Biased inference can occur in linear mixed-effects modelling if subjects are drawn from a number of unknown sub-populations, or if the residual covariance is poorly specified. To address some of the shortcomings of previous approaches in terms of model selection and flexibility, this thesis presents methods for: (i) determining the presence of latent grouping structures using a two-step approach, involving regression splines for modelling functional random effects and mixture modelling of the fitted random effects; and (ii) flexible of modelling of the residual covariance matrix using regression splines to specify smooth and potentially non-monotonic variance and correlation functions.

Spatially explicit capture-recapture methods for estimating the density of animal populations have shown a rapid increase in popularity over recent years. However, further refinements to existing theory and fitting software are required to apply these methods in many situations.
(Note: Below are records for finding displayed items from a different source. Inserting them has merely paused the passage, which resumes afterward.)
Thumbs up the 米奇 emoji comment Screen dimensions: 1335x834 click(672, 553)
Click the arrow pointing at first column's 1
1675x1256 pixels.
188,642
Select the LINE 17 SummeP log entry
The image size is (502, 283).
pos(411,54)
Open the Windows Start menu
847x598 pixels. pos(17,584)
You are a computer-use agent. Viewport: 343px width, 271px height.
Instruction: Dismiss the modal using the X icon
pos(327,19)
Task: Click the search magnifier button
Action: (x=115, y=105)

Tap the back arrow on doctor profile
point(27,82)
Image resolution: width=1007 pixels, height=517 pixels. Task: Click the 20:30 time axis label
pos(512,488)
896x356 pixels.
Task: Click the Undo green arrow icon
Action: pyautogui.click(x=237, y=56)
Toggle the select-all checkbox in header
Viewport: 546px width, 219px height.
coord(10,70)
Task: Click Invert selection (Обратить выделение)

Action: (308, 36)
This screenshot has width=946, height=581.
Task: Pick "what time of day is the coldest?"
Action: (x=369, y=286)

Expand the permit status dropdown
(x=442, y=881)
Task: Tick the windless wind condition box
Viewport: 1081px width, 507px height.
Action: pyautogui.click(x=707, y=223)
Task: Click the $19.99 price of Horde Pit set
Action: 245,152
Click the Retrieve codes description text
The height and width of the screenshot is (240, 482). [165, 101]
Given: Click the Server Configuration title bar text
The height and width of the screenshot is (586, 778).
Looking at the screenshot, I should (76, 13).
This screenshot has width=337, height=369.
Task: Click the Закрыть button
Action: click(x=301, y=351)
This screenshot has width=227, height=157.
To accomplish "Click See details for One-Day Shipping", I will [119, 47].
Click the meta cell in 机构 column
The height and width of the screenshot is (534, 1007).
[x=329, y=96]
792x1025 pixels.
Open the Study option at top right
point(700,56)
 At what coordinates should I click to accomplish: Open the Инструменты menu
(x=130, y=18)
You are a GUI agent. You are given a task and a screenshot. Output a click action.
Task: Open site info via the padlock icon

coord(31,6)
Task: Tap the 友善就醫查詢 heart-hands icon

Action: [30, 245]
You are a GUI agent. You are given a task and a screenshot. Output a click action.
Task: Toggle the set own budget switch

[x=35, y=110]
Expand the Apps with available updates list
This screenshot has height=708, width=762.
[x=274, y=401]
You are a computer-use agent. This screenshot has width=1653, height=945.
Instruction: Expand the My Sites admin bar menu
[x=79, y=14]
This thesis presents: (i) an analysis of recapture data from an acoustic survey of gibbons using supplementary data in the form of estimated angles to detections, (ii) the development of a multi-occasion likelihood including a model for stochastic availability using a partially observed random effect (interpreted in terms of calling behaviour in the case of gibbons), and (iii) an analysis of recapture data from a population of radio-tagged skates using a conditional likelihood that allows the density of animal activity centres to be modelled as functions of time, space and animal-level covariates.